Interpretato da Gian Maria Volontè, Braschi è, per esplicita ammissione del regista, ispirato alla figura di Otello Pighin, medaglia d’oro della Resistenza, comandante della brigata “Silvio Trentin” con il nome di battaglia “Renato”, la cui filosofia era “un attentato al giorno per non dare riposo al nemico” e per ricordare costantemente ai nazifascisti che non erano benvoluti ma odiati. Braschi è fuori dalle logiche politiche, dalle alchimie dialettiche e ideologiche, ed è inoltre scettico nei confronti del futuro, nella possibilità di una libertà autentica. È un “terrorista”, e non propriamente un eroe: si rifiuta costantemente di tener conto della necessità di collegarsi con gli altri partigiani, non ha alcuna cautela, non si preoccupa delle possibili rappresaglie. Nel suo agire compie errori madornali per un resistente in clandestinità, come dimenticare l’indirizzo di Oscar a casa propria, o attuare azioni un po’ goliardiche anche se giustificate, o far saltare in aria l’altoparlante che in campo Santa Maria Formosa trasmette i proclami nazifascisti, o peggio, sostituire all’ultimo minuto un compagno per l’azione dinamitarda alla sede de «Il Gazzettino» con risultati disastrosi. È proprio la costruzione antieroica accompagnata da un rigore morale autentico e da un’intransigenza senza possibilità di compromesso, che rende il personaggio interpretato da Volontè quello che ha più caratura drammatica e anti didascalica. Quando Braschi spiega alla moglie, nel solo momento di tregua e di “normalità” del film, ragioni delle sue difficili scelte, si capisce quale sia la funzione etica e politica che De Bosio vuole dare al personaggio.

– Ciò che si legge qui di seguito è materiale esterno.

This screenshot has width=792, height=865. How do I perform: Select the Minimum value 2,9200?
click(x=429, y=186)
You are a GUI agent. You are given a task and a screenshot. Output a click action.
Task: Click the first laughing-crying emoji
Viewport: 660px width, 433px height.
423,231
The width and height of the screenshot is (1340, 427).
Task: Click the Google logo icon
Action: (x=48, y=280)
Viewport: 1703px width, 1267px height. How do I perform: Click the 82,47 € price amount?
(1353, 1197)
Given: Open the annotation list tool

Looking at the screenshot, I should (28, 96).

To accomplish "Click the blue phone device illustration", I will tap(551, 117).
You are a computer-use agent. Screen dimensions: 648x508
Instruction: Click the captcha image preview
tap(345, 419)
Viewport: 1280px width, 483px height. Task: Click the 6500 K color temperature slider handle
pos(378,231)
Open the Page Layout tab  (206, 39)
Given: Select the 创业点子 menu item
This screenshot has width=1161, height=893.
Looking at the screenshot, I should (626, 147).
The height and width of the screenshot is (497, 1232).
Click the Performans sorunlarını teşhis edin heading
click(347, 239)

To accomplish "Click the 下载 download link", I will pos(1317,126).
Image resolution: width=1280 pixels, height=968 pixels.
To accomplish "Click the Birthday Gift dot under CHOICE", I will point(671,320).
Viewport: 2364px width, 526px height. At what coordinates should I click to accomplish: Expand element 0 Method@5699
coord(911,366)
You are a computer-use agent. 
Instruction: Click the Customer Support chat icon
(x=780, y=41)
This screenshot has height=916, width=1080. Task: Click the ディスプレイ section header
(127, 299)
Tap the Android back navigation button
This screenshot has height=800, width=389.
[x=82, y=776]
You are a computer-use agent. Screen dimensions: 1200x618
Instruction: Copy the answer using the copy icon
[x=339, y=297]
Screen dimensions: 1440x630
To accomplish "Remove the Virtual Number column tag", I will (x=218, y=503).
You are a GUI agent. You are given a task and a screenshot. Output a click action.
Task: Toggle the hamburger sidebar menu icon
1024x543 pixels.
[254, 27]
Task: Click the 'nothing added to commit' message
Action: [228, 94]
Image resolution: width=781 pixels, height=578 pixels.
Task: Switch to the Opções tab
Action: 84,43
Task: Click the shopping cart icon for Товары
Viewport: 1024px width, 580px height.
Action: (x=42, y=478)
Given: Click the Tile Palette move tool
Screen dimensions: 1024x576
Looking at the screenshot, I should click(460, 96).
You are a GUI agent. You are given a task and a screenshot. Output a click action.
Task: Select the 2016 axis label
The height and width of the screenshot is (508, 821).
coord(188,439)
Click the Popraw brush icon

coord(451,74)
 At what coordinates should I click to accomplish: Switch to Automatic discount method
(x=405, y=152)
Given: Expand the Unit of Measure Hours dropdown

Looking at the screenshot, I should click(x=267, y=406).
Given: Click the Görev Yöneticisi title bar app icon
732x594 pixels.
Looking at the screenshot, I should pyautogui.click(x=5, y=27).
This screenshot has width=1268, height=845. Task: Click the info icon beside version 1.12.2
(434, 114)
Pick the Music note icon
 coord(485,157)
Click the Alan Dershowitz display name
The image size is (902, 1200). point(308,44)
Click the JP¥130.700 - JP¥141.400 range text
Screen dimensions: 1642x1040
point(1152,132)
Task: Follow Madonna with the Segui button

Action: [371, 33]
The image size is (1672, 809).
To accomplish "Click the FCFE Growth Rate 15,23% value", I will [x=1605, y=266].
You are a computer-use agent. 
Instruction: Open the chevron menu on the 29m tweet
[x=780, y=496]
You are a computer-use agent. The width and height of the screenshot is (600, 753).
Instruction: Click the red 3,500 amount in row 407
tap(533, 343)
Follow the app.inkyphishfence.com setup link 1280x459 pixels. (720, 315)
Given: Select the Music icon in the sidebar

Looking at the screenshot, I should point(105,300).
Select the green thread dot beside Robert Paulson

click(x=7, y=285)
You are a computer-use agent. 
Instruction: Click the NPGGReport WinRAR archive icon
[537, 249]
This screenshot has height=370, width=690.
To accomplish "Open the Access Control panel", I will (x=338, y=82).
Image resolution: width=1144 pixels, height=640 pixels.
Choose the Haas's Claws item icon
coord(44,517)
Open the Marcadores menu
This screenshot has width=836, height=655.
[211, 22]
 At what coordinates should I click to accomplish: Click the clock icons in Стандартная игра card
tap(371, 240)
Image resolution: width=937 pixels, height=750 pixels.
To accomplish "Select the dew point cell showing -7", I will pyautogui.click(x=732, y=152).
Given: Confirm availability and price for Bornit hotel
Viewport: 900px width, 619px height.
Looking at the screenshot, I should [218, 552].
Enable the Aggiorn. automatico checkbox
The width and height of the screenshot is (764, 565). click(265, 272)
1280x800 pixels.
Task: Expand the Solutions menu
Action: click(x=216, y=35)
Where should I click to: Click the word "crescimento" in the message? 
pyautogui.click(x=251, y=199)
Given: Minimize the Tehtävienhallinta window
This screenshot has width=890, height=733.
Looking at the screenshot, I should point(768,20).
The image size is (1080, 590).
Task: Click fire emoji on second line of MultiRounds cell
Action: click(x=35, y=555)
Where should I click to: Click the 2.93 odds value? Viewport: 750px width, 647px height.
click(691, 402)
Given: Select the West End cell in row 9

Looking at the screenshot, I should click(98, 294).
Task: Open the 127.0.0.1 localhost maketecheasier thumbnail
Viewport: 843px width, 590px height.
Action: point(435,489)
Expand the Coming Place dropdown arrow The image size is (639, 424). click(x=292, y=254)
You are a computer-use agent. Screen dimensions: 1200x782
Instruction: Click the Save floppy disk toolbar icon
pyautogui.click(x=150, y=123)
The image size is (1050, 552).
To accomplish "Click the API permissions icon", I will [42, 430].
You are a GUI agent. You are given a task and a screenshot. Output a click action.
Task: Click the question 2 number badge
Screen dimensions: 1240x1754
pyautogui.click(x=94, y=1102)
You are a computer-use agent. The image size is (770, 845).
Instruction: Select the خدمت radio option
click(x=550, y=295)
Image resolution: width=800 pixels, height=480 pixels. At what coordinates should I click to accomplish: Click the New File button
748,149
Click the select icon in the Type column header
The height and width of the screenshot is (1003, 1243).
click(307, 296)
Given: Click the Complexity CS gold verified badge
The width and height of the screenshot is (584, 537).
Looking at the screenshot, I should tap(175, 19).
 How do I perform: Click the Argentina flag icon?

Il film ha un esito commerciale modesto e ha difficoltà ad esser visto in Italia, secondo Kezich per gli ostacoli posti da esercenti e distributori nei confronti dei “film politici”. Resterà a lungo un “sommerso”, citato nei circoli Anpi, visto in qualche cineforum, qualche volta trasmesso in televisione e a fare la polvere negli archivi Titanus e Lyre (nella versione francese). A sessant’anni dalla sua uscita in sala, torna ora nella versione magnificamente restaurata da Patricia Barsanti; non è fuori tempo: il momento sembra ancora una volta quello giusto.